start

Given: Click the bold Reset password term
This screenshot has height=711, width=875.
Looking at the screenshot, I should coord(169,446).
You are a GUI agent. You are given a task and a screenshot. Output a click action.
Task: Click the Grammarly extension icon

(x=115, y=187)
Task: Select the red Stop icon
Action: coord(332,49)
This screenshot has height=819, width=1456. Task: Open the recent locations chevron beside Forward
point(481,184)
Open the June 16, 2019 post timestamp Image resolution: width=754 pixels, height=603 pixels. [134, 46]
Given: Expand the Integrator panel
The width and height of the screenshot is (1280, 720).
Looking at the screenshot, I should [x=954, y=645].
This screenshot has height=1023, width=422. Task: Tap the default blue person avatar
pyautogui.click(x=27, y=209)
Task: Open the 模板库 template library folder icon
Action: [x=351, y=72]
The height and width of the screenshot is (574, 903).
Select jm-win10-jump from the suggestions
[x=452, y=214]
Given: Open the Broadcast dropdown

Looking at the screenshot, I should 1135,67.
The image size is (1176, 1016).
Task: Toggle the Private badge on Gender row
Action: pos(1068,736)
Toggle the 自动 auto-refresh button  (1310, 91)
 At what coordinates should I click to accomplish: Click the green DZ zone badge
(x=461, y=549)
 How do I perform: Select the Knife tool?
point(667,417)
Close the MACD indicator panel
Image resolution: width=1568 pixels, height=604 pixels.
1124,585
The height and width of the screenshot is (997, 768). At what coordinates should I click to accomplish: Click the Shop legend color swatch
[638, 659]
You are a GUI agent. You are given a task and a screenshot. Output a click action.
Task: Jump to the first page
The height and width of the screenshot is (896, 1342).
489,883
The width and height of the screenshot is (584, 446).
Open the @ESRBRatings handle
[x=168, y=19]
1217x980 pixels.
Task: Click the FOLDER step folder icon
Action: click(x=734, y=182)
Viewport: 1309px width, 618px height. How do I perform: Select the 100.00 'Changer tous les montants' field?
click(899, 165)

end

> _Brief_: Turn the lines starting at the one that contains "Open the June" and ending at the one that contains "[x=452, y=214]" into a Markdown table with the columns Row and Line, leaving out any blank lines.

> _Correct response_:
| Row | Line |
|---|---|
| 1 | Open the June 16, 2019 post timestamp Image resolution: width=754 pixels, height=603 pixels. [134, 46] |
| 2 | Given: Expand the Integrator panel |
| 3 | The width and height of the screenshot is (1280, 720). |
| 4 | Looking at the screenshot, I should [x=954, y=645]. |
| 5 | This screenshot has height=1023, width=422. Task: Tap the default blue person avatar |
| 6 | pyautogui.click(x=27, y=209) |
| 7 | Task: Open the 模板库 template library folder icon |
| 8 | Action: [x=351, y=72] |
| 9 | The height and width of the screenshot is (574, 903). |
| 10 | Select jm-win10-jump from the suggestions |
| 11 | [x=452, y=214] |